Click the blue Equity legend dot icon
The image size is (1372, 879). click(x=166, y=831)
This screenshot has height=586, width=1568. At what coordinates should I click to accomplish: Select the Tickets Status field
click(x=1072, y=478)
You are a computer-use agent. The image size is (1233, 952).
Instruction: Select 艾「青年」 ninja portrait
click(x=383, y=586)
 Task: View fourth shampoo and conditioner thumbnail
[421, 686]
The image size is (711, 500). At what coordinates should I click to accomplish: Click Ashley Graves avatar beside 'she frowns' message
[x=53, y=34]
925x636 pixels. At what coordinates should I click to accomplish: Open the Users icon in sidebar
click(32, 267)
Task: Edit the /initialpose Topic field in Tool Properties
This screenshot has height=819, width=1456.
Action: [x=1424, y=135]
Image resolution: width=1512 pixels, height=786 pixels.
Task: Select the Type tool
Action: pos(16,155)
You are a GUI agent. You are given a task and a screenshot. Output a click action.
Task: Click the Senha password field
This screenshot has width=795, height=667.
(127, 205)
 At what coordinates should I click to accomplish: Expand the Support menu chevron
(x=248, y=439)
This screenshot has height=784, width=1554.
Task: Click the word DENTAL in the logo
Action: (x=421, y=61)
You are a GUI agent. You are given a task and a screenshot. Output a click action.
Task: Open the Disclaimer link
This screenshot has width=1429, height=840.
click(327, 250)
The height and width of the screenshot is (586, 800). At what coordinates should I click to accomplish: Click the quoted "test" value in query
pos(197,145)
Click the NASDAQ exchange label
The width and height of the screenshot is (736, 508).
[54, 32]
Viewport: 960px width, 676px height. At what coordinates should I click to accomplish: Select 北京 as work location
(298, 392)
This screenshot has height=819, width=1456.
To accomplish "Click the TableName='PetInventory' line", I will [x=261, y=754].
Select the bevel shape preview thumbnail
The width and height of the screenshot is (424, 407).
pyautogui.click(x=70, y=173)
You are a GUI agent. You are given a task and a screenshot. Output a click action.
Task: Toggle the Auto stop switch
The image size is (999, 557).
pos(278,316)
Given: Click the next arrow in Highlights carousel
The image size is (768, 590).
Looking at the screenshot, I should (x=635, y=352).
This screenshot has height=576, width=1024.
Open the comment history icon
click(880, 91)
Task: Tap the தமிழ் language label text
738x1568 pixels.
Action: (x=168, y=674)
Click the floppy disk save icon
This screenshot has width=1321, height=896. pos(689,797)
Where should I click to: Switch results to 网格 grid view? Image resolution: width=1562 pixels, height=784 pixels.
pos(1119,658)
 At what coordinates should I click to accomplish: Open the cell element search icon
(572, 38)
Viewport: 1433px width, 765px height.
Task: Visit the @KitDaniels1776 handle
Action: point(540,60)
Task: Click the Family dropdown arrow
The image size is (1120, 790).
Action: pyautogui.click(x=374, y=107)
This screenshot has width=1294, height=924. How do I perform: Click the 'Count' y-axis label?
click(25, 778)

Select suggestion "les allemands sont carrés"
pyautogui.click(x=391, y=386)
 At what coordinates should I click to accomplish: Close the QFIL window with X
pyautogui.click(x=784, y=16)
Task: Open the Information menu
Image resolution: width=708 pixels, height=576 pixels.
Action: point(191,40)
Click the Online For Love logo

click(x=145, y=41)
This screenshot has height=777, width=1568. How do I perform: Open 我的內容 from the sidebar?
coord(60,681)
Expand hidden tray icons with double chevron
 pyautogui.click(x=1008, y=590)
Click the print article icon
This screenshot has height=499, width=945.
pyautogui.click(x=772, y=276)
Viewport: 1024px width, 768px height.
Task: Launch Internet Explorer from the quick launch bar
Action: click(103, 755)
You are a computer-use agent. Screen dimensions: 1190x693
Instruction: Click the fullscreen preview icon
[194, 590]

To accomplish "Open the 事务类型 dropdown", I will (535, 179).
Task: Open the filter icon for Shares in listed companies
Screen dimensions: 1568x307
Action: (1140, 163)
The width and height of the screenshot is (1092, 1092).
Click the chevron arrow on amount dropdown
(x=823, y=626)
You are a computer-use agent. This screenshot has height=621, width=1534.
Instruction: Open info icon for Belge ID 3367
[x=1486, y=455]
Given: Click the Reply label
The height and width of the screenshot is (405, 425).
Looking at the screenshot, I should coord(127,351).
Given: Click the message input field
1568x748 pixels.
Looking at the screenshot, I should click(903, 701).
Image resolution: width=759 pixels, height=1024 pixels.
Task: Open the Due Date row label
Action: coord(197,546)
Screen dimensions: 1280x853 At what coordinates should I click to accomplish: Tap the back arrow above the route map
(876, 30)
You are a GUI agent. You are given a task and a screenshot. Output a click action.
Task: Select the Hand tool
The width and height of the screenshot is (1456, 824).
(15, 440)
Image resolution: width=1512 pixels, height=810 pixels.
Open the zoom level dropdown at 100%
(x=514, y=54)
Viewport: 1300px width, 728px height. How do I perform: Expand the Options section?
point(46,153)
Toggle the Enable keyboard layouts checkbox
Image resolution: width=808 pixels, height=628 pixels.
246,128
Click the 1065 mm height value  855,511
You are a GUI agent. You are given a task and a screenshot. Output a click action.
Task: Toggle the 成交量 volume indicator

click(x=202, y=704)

· · · · ·

Exercise prompt: Identify every line of the records above that contains the string "accomplish", treating uppercase and lowercase letters as different.

Task solution:
This screenshot has height=586, width=1568. At what coordinates should I click to accomplish: Select the Tickets Status field
The image size is (711, 500). At what coordinates should I click to accomplish: Click Ashley Graves avatar beside 'she frowns' message
925x636 pixels. At what coordinates should I click to accomplish: Open the Users icon in sidebar
 At what coordinates should I click to accomplish: Expand the Support menu chevron
The height and width of the screenshot is (586, 800). At what coordinates should I click to accomplish: Click the quoted "test" value in query
Viewport: 960px width, 676px height. At what coordinates should I click to accomplish: Select 北京 as work location
To accomplish "Click the TableName='PetInventory' line", I will [x=261, y=754].
 At what coordinates should I click to accomplish: Open the cell element search icon
 At what coordinates should I click to accomplish: Close the QFIL window with X
To accomplish "Open the 事务类型 dropdown", I will (535, 179).
Screen dimensions: 1280x853 At what coordinates should I click to accomplish: Tap the back arrow above the route map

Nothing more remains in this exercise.